Apart from pictures, transcribe exactly each line from the one containing "This screenshot has width=387, height=416." through the final line of the listing below.

> **AVAILABLE DATA**:
_ _ _

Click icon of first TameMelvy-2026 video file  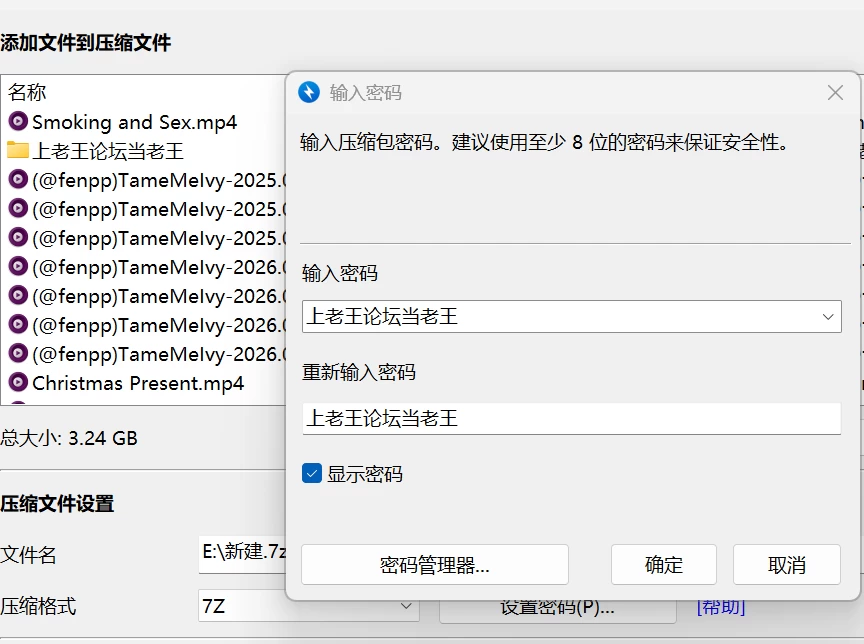[x=18, y=266]
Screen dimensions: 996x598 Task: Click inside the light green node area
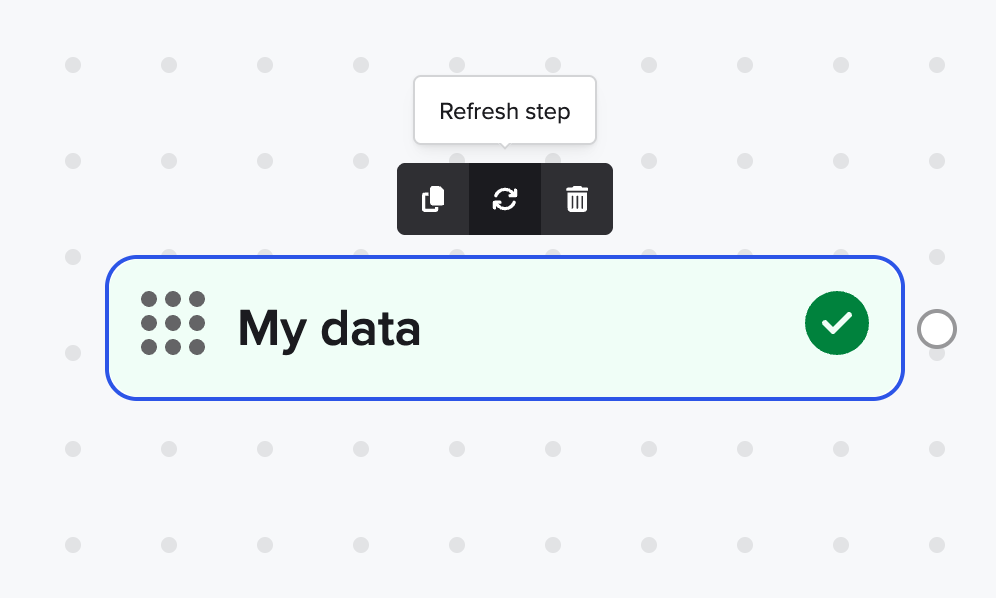click(603, 328)
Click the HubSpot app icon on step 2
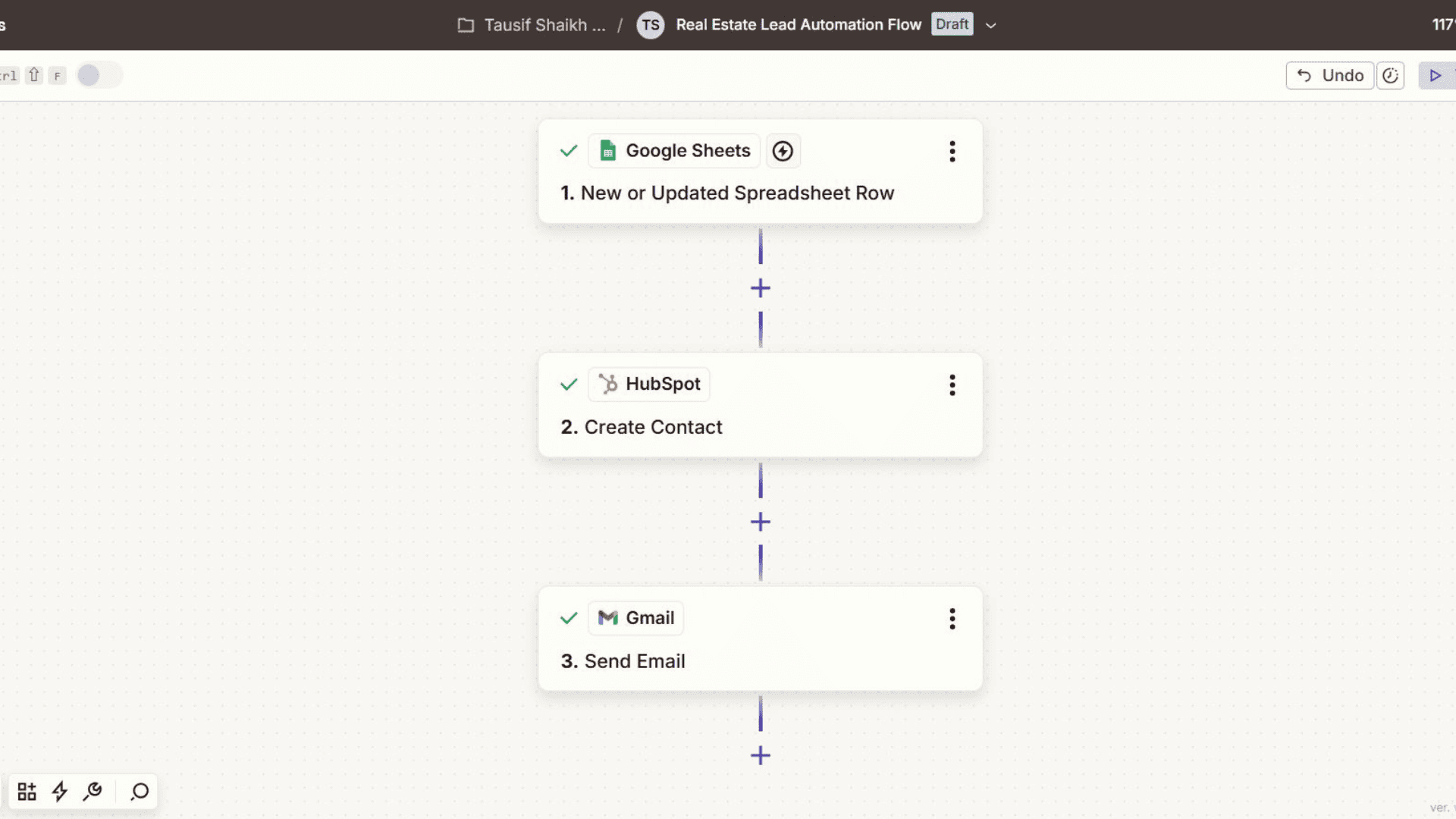1456x819 pixels. (x=607, y=384)
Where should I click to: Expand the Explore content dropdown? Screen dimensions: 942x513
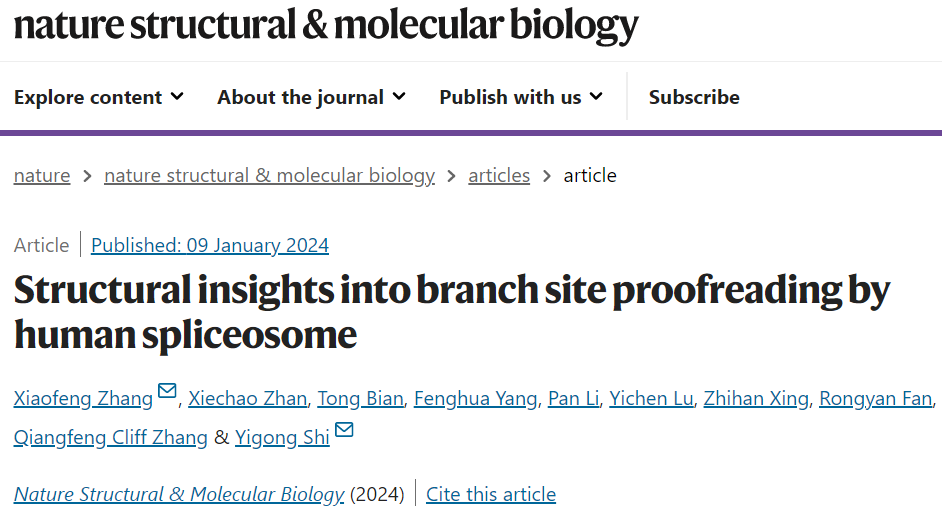[99, 97]
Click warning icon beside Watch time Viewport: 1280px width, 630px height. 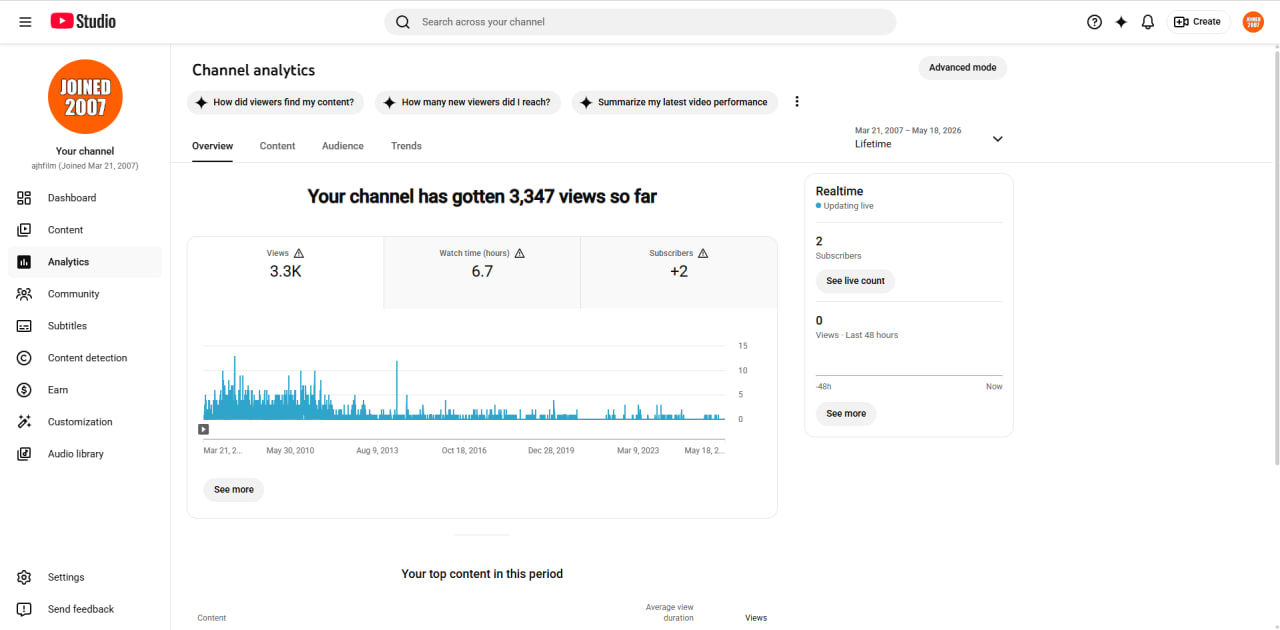tap(519, 254)
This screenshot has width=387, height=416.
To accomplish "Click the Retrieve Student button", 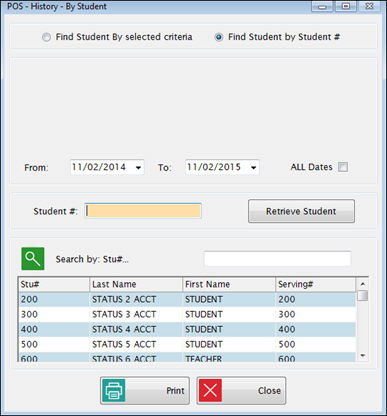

_ _ _

> **RESULT OF THE EXERCISE**:
This screenshot has width=387, height=416.
To accomplish "Click the Retrieve Student button", 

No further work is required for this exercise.